◆ ACTIVITY: Return word for word the lines running from the one containing "The width and height of the screenshot is (422, 750)." through the one containing "option-label: Bakalářské (Bc., BcA.)", with both of those lines included.

(Stored data)
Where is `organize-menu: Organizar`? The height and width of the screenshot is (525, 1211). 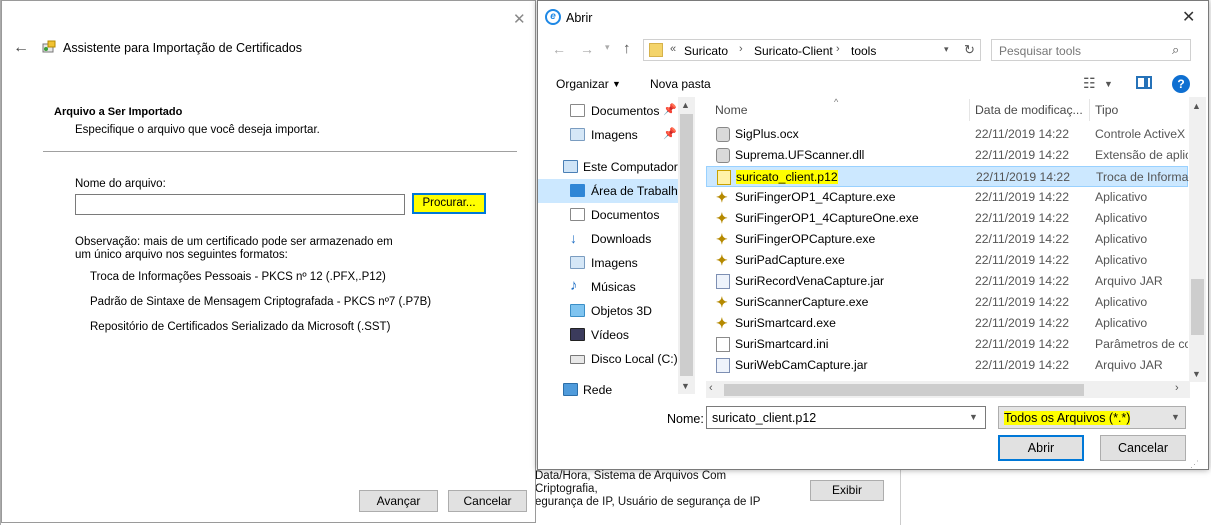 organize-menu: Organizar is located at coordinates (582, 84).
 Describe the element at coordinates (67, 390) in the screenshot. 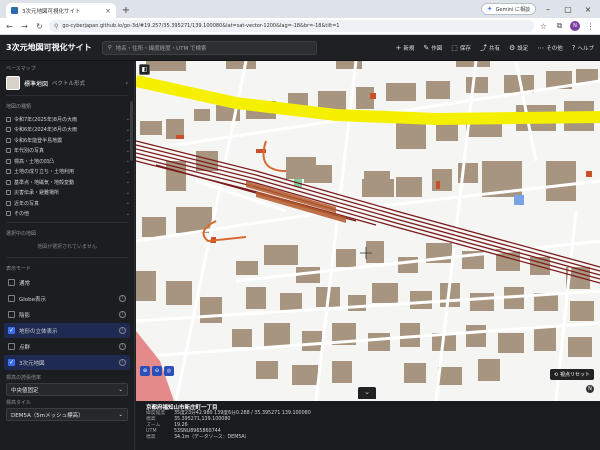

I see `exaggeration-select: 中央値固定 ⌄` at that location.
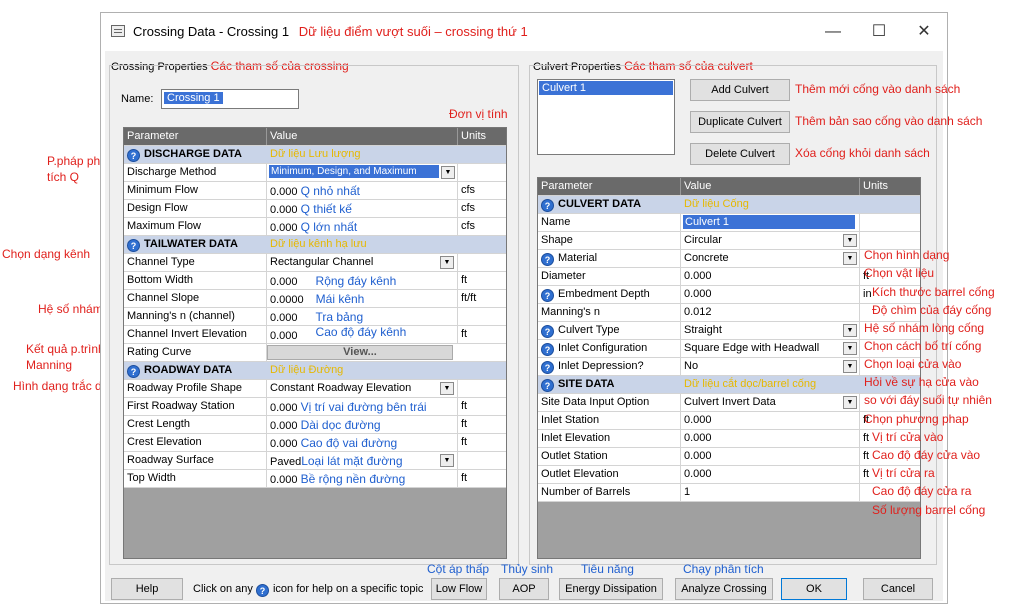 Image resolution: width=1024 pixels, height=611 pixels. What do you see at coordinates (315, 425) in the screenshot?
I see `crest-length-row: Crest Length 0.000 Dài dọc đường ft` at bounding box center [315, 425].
==
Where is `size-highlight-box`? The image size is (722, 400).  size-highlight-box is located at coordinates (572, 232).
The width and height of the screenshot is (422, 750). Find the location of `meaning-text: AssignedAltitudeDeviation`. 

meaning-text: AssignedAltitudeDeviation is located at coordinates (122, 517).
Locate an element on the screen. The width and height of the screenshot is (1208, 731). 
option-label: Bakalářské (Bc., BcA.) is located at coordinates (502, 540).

◆ TASK RESULT:
The width and height of the screenshot is (422, 750). Find the location of `meaning-text: AssignedAltitudeDeviation`. 

meaning-text: AssignedAltitudeDeviation is located at coordinates (122, 517).
Locate an element on the screen. The width and height of the screenshot is (1208, 731). 
option-label: Bakalářské (Bc., BcA.) is located at coordinates (502, 540).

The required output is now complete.